Sigmund Freud (Relatos clínicos)

ZAPATOS

Hace meses asistía  yo a una muchacha de dieciocho años, en cuya complicada neurosis correspondía a la histeria buena parte. Lo primero que supe de ella fue que sufría accesos de desesperación de dos distintos géneros. En los primeros sentía timidez y picazón extraordinarias en la parte inferior de la cara, desde las mejillas hasta la boca. En los segundos estiraba convulsivamente los dedos de los pies y los agitaba sin descanso. Al principio no me sentía inclinado a adscribir significación alguna a estos detalles, en los cuales hubieran visto otros observadores anteriores a mí una prueba de la excitación de centros corticales en el ataque histérico. Ignoramos, ciertamente, dónde se hallan los centros de tales parestesias, pero sabemos que estas últimas inician la epilepsia parcial y constituyen la epilepsia sensorial de Charcot. La agitación de los dedos de los pies quedó por fin explicada del modo siguiente: cuando mi confianza con la enferma se hizo mayor, le pregunté un día cuáles eran los pensamientos que surgían en ella durante sus accesos, invitándola a que me los comunicase sin reparos, pues seguramente podía darme una explicación de aquellos fenómenos. La enferma se ruborizó intensamente y, sin necesidad de recurrir a la hipnosis, me dio las explicaciones que siguen, cuya realidad me fue confirmada por la institutriz que veía acompañándola. La muchacha había padecido, a partir de la presentación de los menstruos, y durante varios años, accesos de cephalea adolescentium que le impedían toda ocupación prolongada, retrasando así su educación intelectual. Liberada por fin de este obstáculo, la muchacha, ambiciosa y algo ingenua, decidió trabajar con intensidad para alcanzar a sus hermanas y antiguas compañeras. Con este propósito realizó excesivos esfuerzos, que acabaron en violentas crisis de desesperación al darse cuenta de que había confiado demasiado en sus fuerzas. Naturalmente, también se comparaba, en lo físico, con otras muchachas, sintiéndose desgraciada cuando se descubría alguna inferioridad corporal.

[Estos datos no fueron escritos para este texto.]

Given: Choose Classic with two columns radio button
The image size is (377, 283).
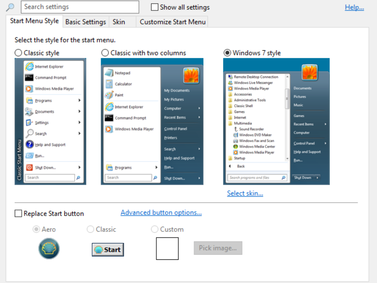Looking at the screenshot, I should (x=105, y=53).
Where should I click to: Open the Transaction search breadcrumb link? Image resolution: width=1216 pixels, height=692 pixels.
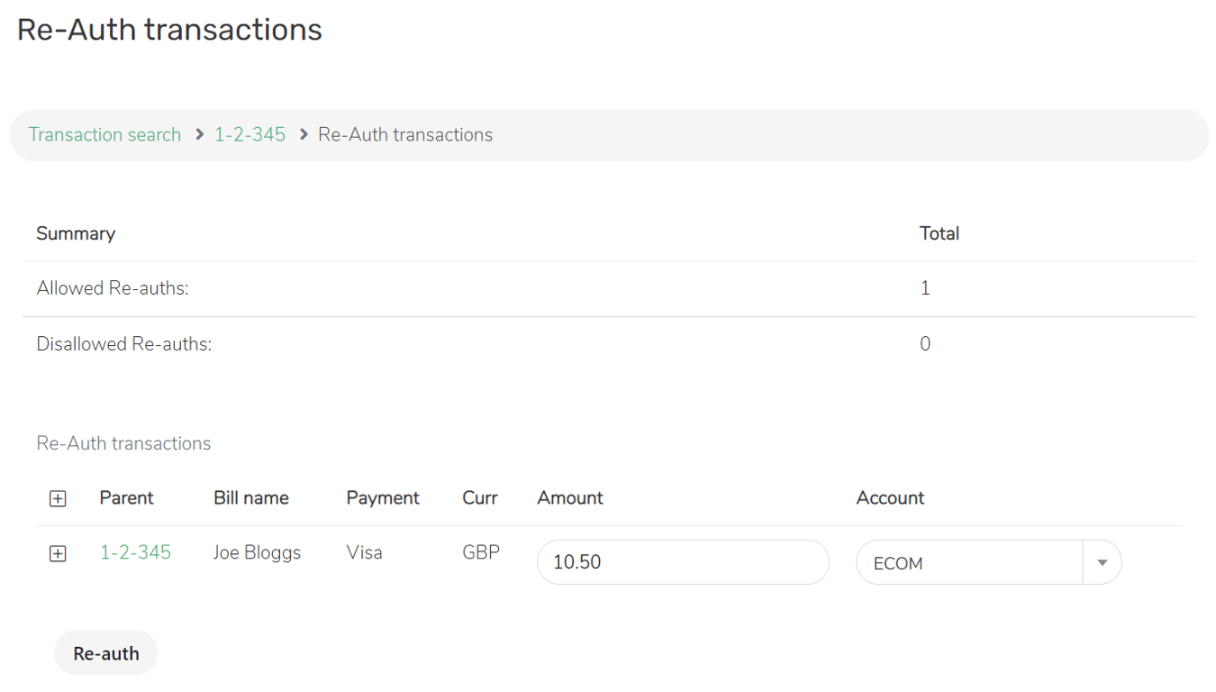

Atormentada por su marcado prognatismo, tuvo la singular idea de corregirlo ejercitándose todos los días largos ratos en estirar el labio superior hasta cubrir por completo los dientes que sobresalían. La inutilidad de este pueril esfuerzo le produjo un acceso de desesperación y, a partir de este momento, la tirantez y la picazón de las mejillas pasaron a constituir el contenido de una de las dos clases de ataques que padecía.

No menos transparente era la determinación de los otros ataques en los que aparecía el síntoma motor, consistente en la extensión y agitación de los dedos de los pies. Los familiares de la sujeto me habían dicho que el primero de estos ataques se desarrolló a la vuelta de una excursión por la montaña. Pero la muchacha me relató lo siguiente: entre las hermanas era costumbre antigua burlarse unas de otras por el excesivo tamaño de los pies. Nuestra paciente, a quien atormentaba este defecto de estética, intentaba siempre usar el calzado más pequeño posible, pero su padre se oponía a ello, anteponiendo la higiene a la estética. Contrariada la muchacha por esta imposición paterna, pensaba constantemente en ella y adquirió la costumbre de estar moviendo siempre los dedos de los pies dentro del calzado, como se hace si se quiere comprobar si el mismo está grande, o demostrar a alguien que aún podría usarse otro más chico, etc.

Durante la excursión, que no le produjo fatiga alguna, surgió la broma habitual entre las hermanas sobre el tamaño de sus pies, y una de ellas le dijo: <<¡Hoy sí que te has puesto unas botas que te están grandes!>>. La muchacha probó a mover los dedos dentro de ellas, pues también tenía la idea de que podía llevar un calzado mucho menor, y, a partir de ese momento, no cesó en todo el día de pensar en su desgraciado defecto. Luego, al volver a casa, sufrió un ataque, en el que por primera vez extendió y agitó convulsivamente los dedos de los pies, como símbolo mnémico de toda la serie de pensamientos desagradables que habían ocupado su imaginación.

Hemos de observar que se trataba de ataques y no de síntomas duraderos. Añadiremos además que, después de esta confesión, cesaron los ataques de la primera clase, continuando, en cambio, los de la segunda, o sea aquellos en los que la paciente agitaba los pies. No debió, pues, de ser completa su confesión en este asunto.

Mucho después he sabido que la ingenua muchacha se preocupaba tanto por su estética porque quería agradar a un joven primo suyo.